Overdispersion and Goodness-of-Fit

Stat 203 Lecture 27

Dr. Janssen

Overdispersion

The idea

For a binomial distribution, \(\text{var}[y] = \mu (1-\mu)\). In practice, the amount of variation can exceed this quantity, even for binomial-like data.

This is called overdispersion.

Estimating \(\phi\)

MLE?

Example: in normal linear regression, the MLE of \(\phi = \sigma^2\) is

\[ \hat{\sigma}^2 = \frac{1}{n} \sum\limits_{i=1}^n w_i (y_i - \hat{\mu}_i)^2, \]

which is never used as it is biased.

Instead:

\[ s^2 = \frac{1}{n-p'}\sum\limits_{i=1}^n w_i (y_i - \hat{\mu}_i)^2. \]

(Modified) Profile Log-Likelihood Estimator

The profile log-likelihood for \(\phi\) is

\[ \ell(\phi) = \ell(\hat{\beta}_0, \hat{\beta}_1, \ldots, \hat{\beta}_p, \phi; y) \]
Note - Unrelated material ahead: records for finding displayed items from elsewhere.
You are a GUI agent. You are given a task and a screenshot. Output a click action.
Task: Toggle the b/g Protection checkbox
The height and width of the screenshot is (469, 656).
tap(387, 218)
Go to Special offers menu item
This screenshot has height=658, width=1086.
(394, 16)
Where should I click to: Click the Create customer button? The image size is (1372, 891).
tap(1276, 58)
The modified profile log-likelihood is

\[ \ell^0(\phi) = \frac{p'}{2} \log(\phi) + \ell(\hat{\beta}_0, \hat{\beta}_1, \ldots, \hat{\beta}_p, \phi; y). \]
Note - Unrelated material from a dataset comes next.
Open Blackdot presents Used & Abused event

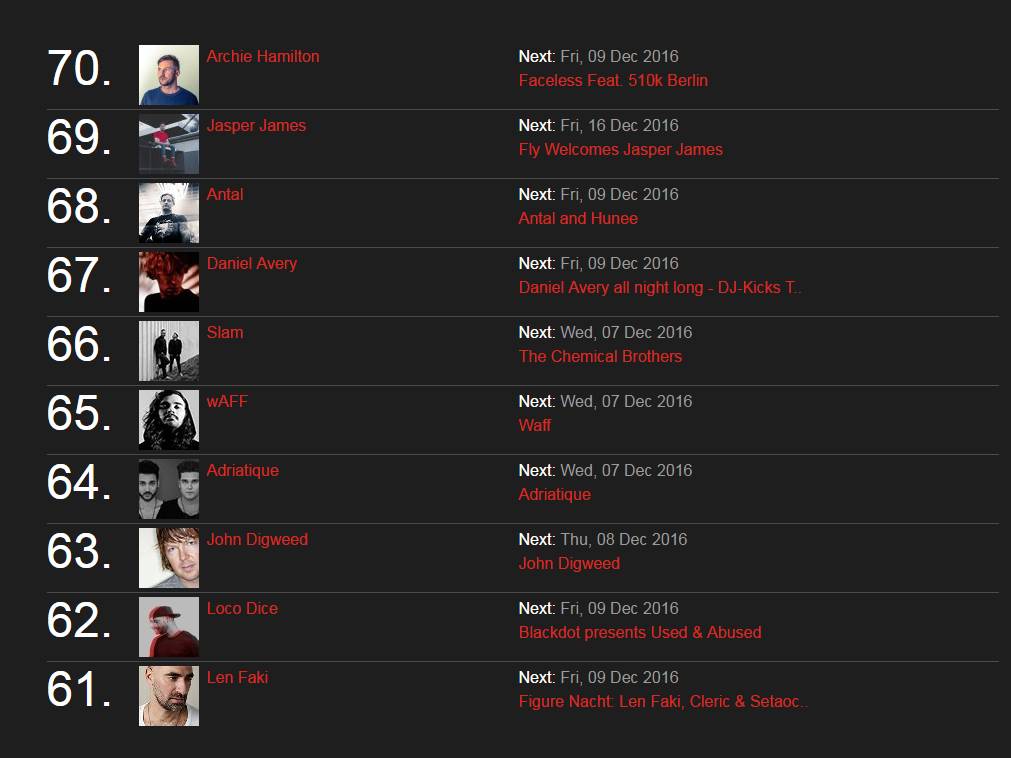point(640,633)
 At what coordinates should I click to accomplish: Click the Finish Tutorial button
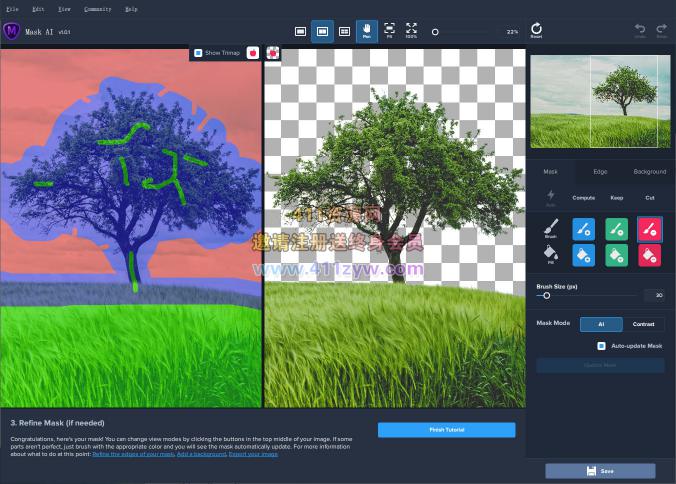coord(446,430)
Mean Deviance Estimator of \(\phi\)

Another approach is to use the mean deviance estimator of \(\phi\):

\[ \tilde{\phi} = \frac{D(y,\hat{\mu})}{n-p'}. \]

Pearson Estimator of \(\phi\)

The Pearson statistic is the working RSS:

\[ X^2 = \sum\limits_{i=1}^n w_i (z_i - \hat{\eta}_i)^2 = \sum\limits_{i=1}^n \frac{w_i (y_i - \hat{\mu}_i)^2}{V(\hat{\mu}_i)}. \]

The Pearson estimator of \(\phi\) is then

\[ \overline{\phi} = \frac{X^2}{n-p'}. \]

Which is best?

  • \(\hat{\phi}\) is biased and so is rarely used
  • \(\hat{\phi}^0\) has excellent theoretical properties but is hard to compute
  • Mean deviance and Pearson estimator are convenient
  • Mean deviance estimator behaves well when saddlepoint holds
  • Pearson estimator is almost universally applicable

Goodness-of-fit

The idea

Compare Model A to an alternative Model B of a particular type, typically the largest model we can fit to the data (a saturated model).

If goodness-of-fit is rejected, this is evidence that the current model is not accurate.

Pearson Goodness-of-Fit Test

Large-sample asymptotics do not apply, because the number of parameters in the saturated model increases with the number of observations..

Some rules-of-thumb for small dispersion asymptotics are given on p. 277; in these cases, the Pearson statistic for goodness-of-fit are approximately chi-square.

Back to binomial

Two causes

  1. The probabilities \(\mu_i\) are not constant between observations even when all the explanatory variables are unchanged.

  2. Alternatively, the \(m_i\) cases, of which observation \(y_i\) is a proportion, are not independent.

Lack of independence

Example: positive cases arrive in clusters rather than as individual cases.

Instead, writing \(\rho\) for the correlation between the Bernoulli trials, we find \(\phi_i = 1 + (m_i-1)\rho\).